--- START ---

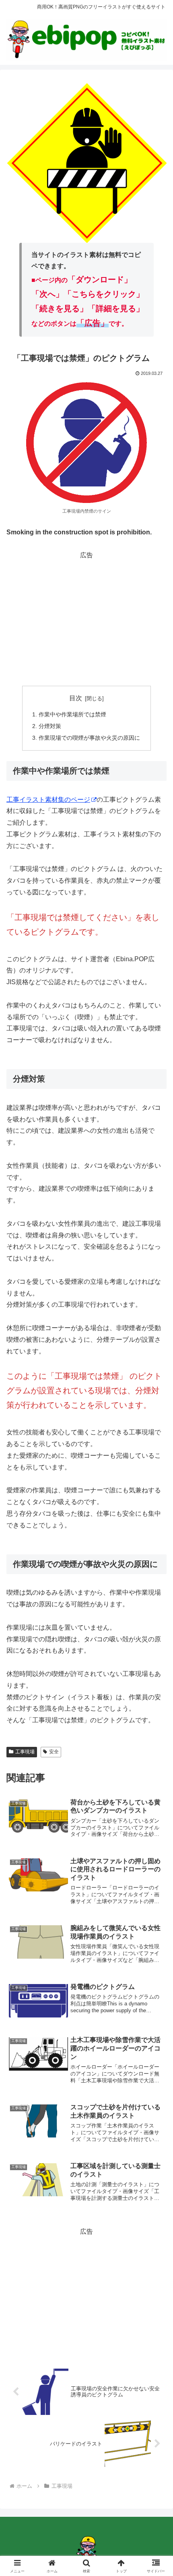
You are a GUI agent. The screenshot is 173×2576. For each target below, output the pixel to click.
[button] (156, 1588)
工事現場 (25, 1752)
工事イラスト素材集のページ (48, 799)
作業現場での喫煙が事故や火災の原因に (89, 738)
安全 (54, 1752)
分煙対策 (50, 726)
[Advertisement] (86, 617)
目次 (75, 698)
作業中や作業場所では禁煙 (72, 714)
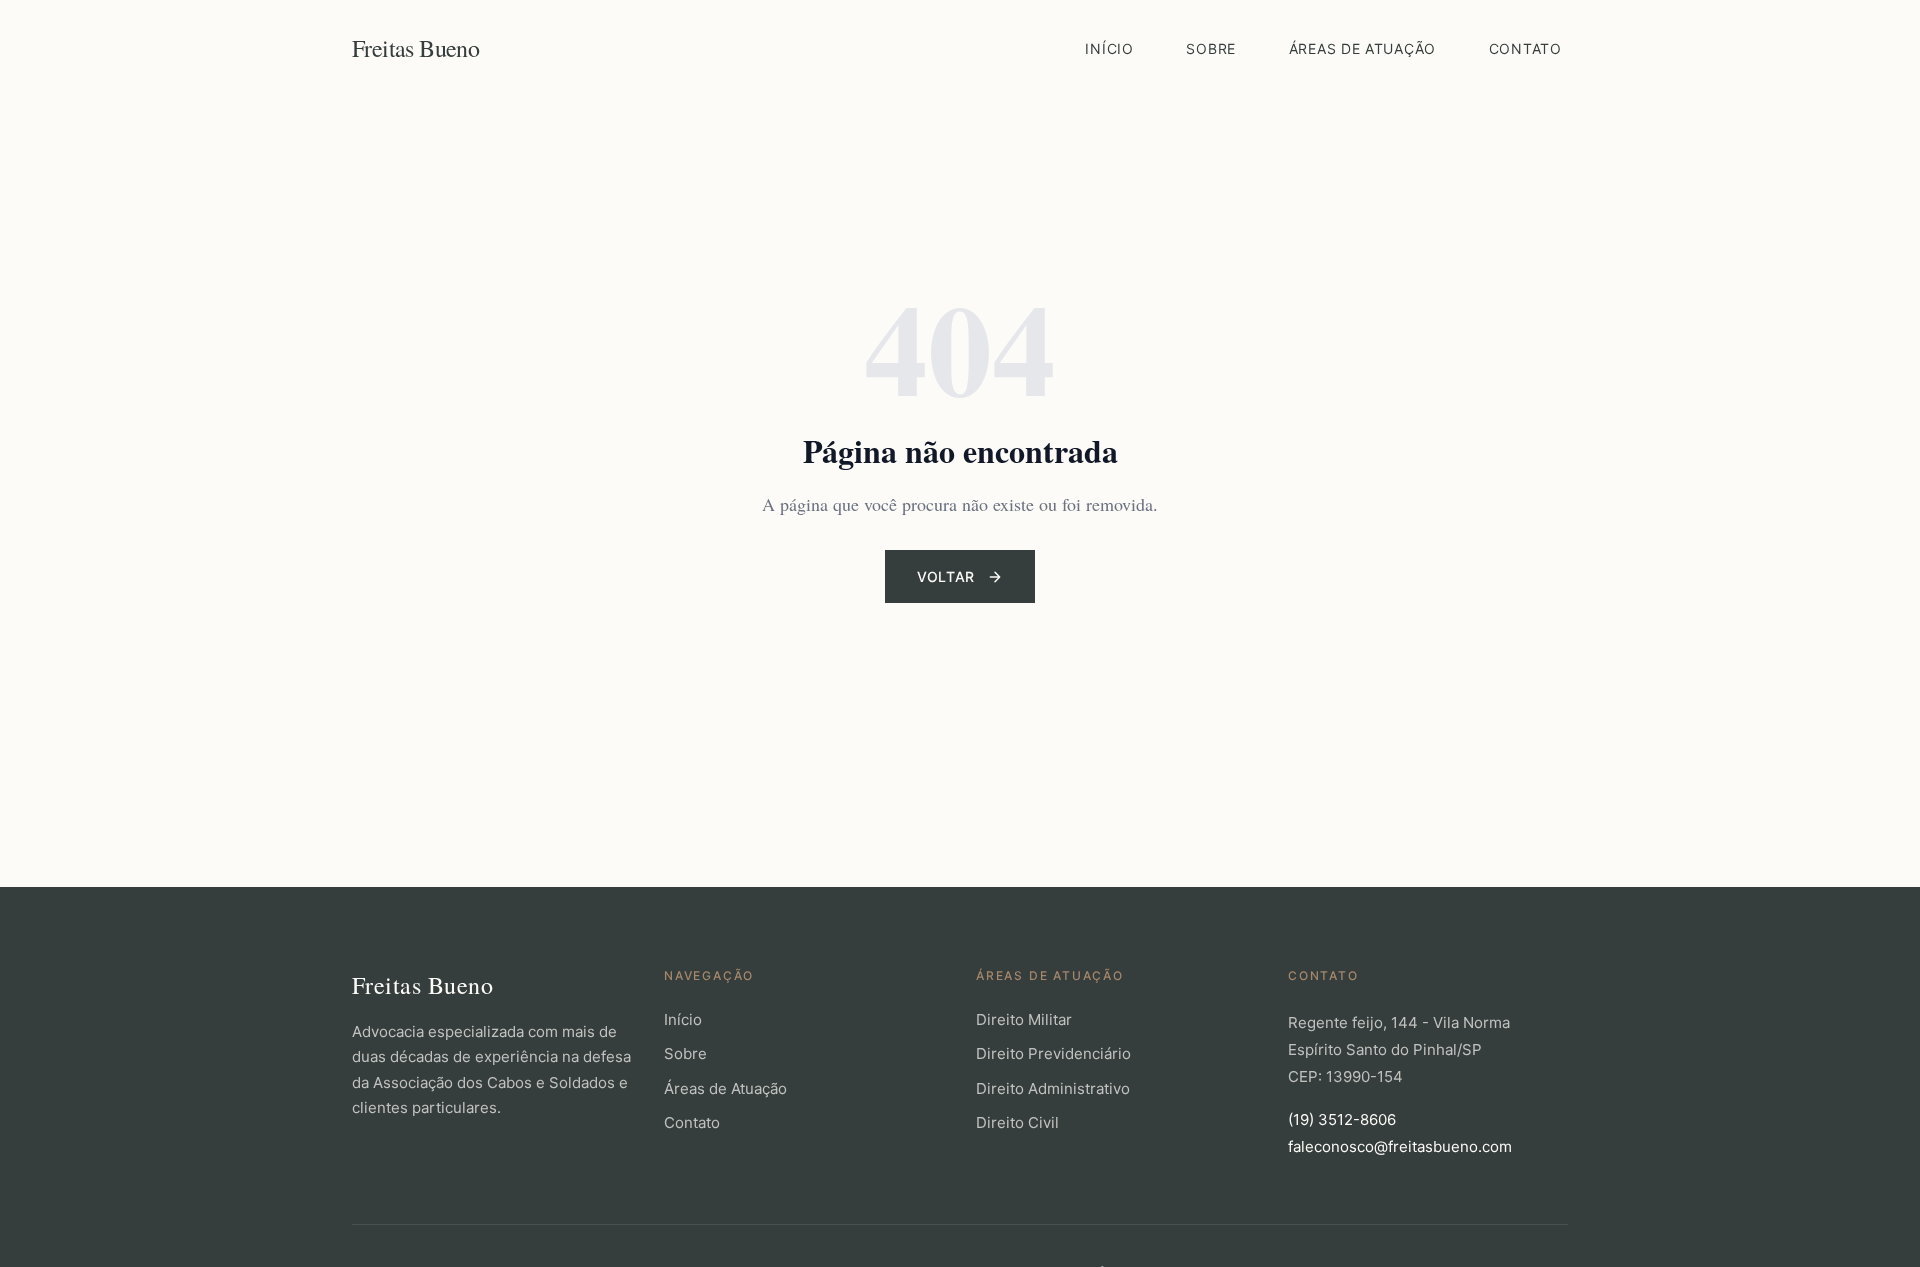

--- END ---

→ **WORK ORDER**
Copy the material above word for word, images excluded.

→ **EXERCISE RESULT**
You are a GUI agent. The screenshot is 173×2576. For each target below, output the pixel to click.
[button] (156, 1588)
工事現場 (25, 1752)
工事イラスト素材集のページ (48, 799)
作業現場での喫煙が事故や火災の原因に (89, 738)
安全 (54, 1752)
分煙対策 (50, 726)
[Advertisement] (86, 617)
目次 (75, 698)
作業中や作業場所では禁煙 (72, 714)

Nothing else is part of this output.